DATA Block Start

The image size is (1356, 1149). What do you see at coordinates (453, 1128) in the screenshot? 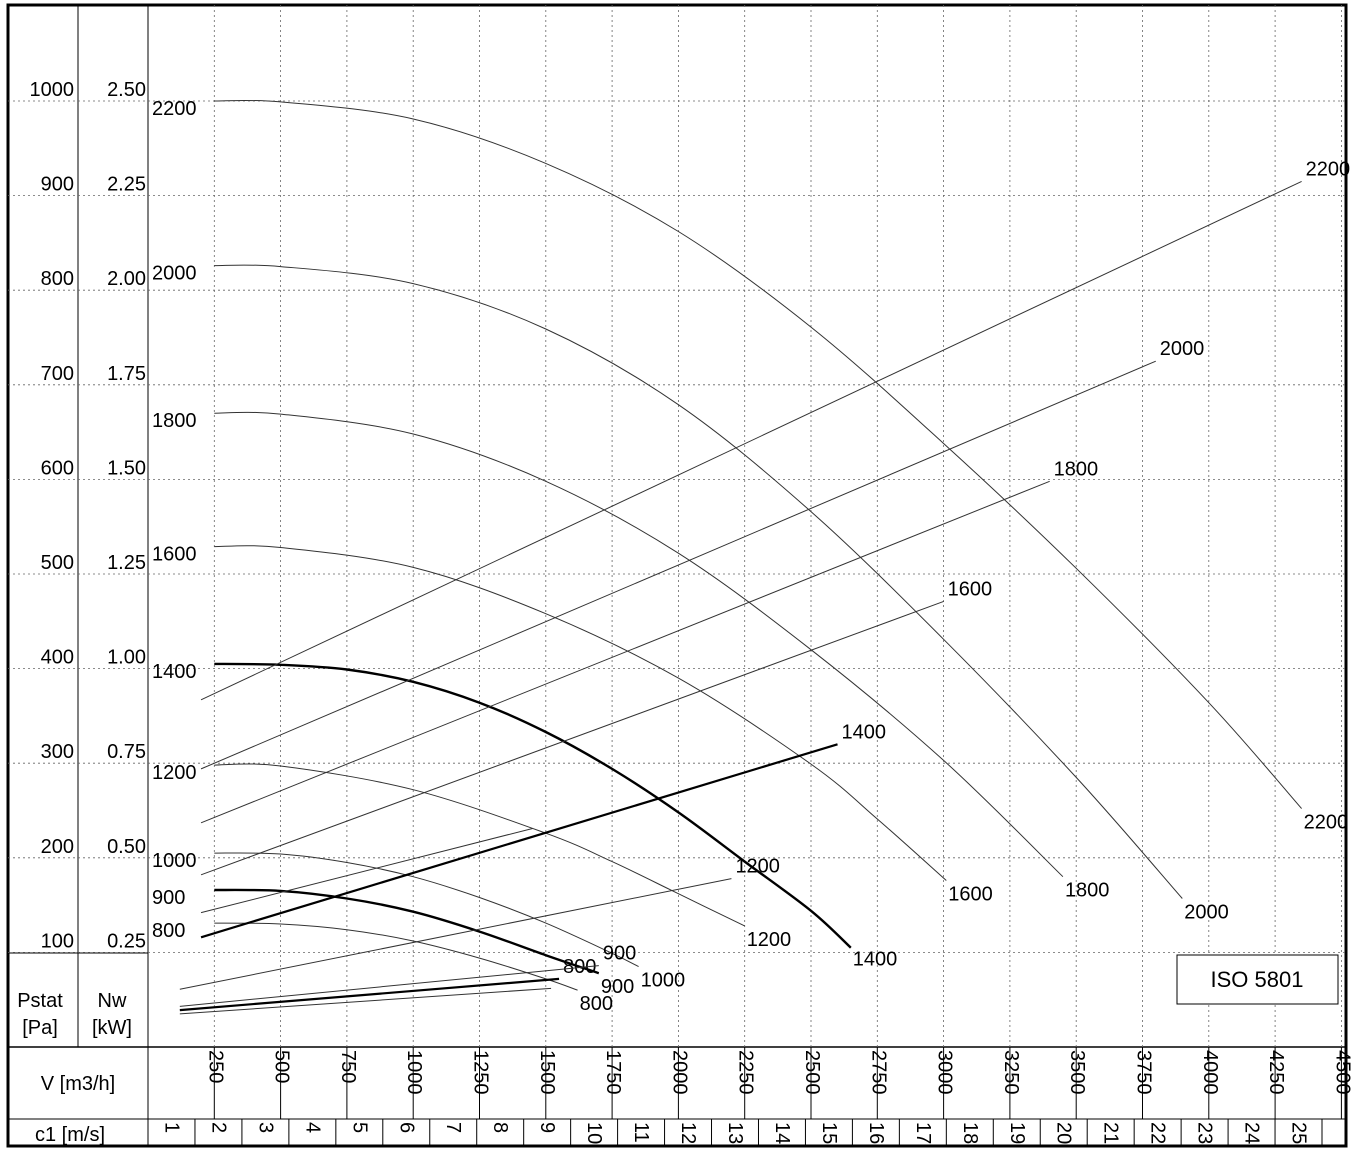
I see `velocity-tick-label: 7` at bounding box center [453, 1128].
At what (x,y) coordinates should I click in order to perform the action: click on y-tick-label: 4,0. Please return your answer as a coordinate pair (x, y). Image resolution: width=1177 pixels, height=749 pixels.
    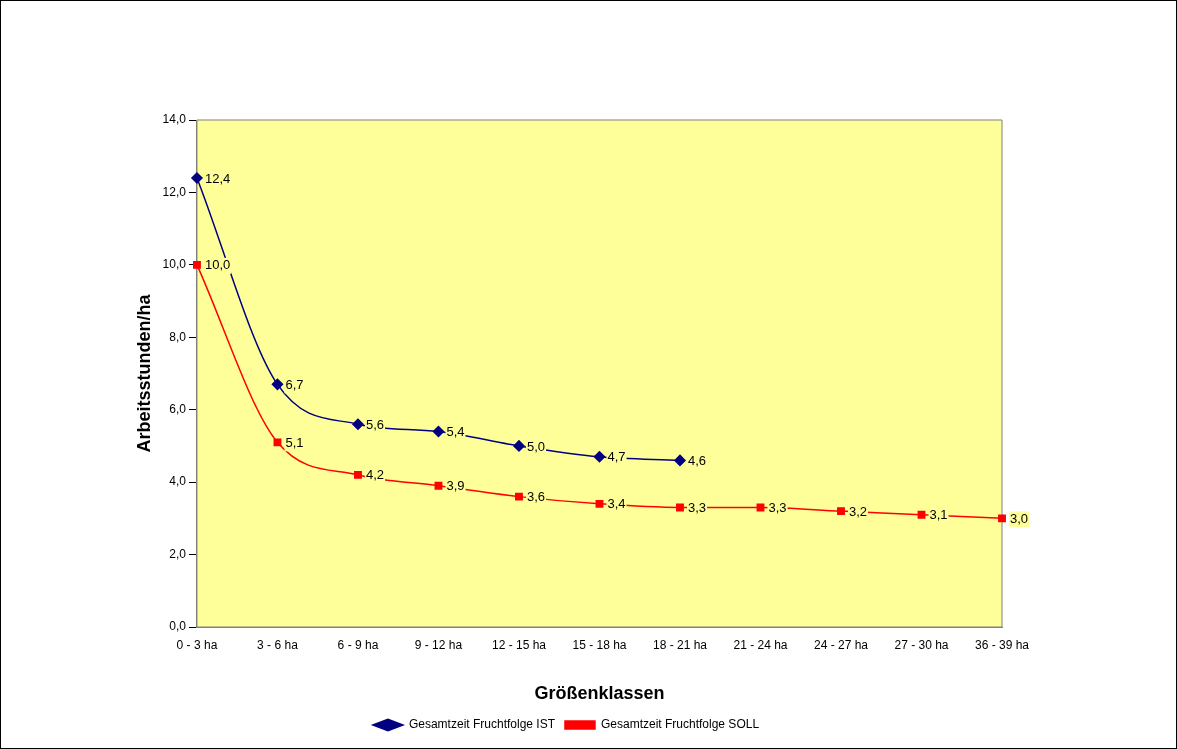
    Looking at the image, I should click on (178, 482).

DATA Block End
DATA Block Start

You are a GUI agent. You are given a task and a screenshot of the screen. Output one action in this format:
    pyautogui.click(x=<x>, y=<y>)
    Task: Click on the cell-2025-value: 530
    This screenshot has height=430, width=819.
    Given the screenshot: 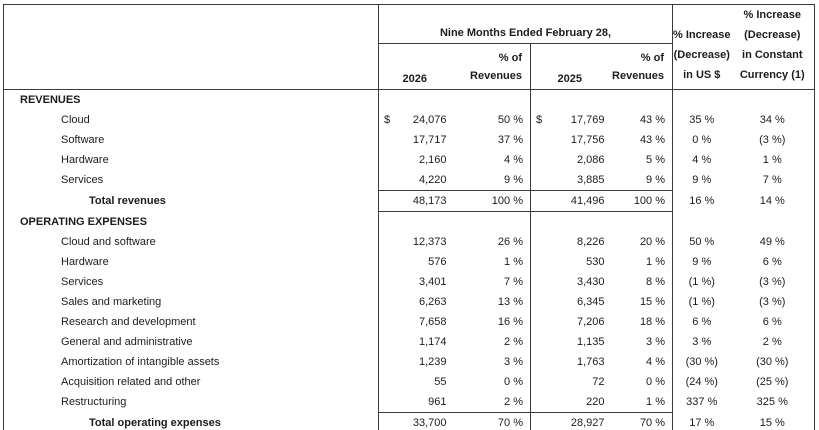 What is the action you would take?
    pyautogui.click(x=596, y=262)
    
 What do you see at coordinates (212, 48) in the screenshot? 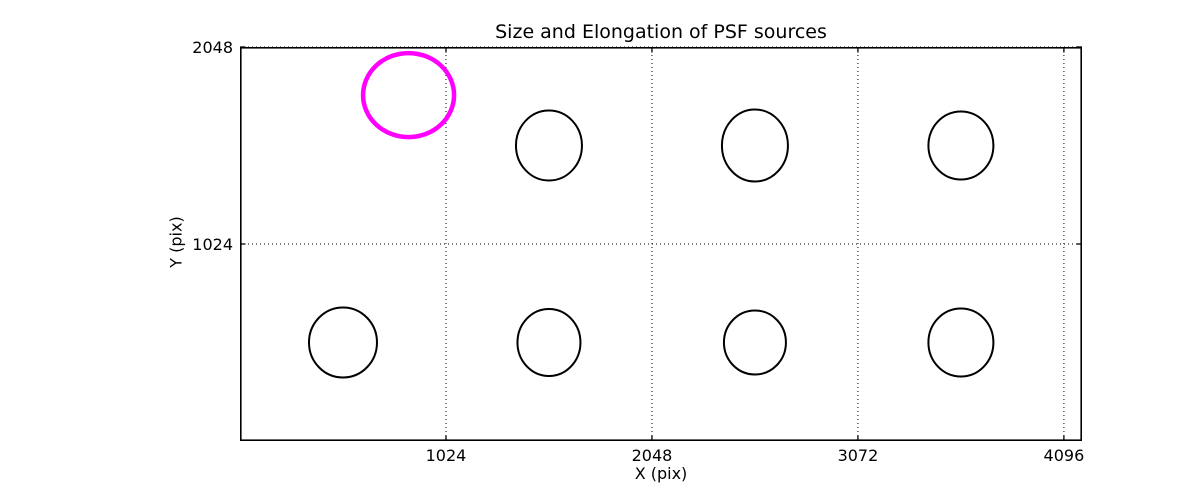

DATA Block End
DATA Block Start

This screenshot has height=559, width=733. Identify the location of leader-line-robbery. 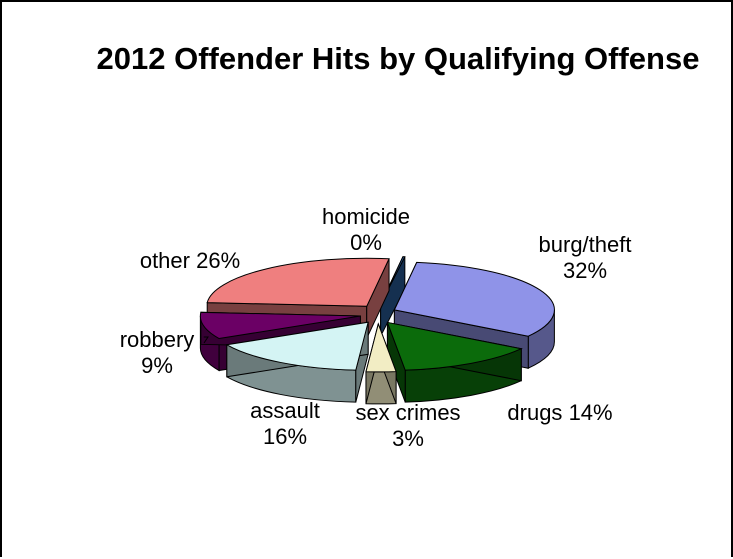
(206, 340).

DATA Block End

**EXERCISE**
Starting at the line with "The image size" and ending at the line with "center [453, 1128].", give those lines again with "screenshot" switched to "screen capture" and nothing else changed. Leave the pictures out.

**WRITTEN REPLY**
The image size is (1356, 1149). What do you see at coordinates (453, 1128) in the screen capture? 
I see `velocity-tick-label: 7` at bounding box center [453, 1128].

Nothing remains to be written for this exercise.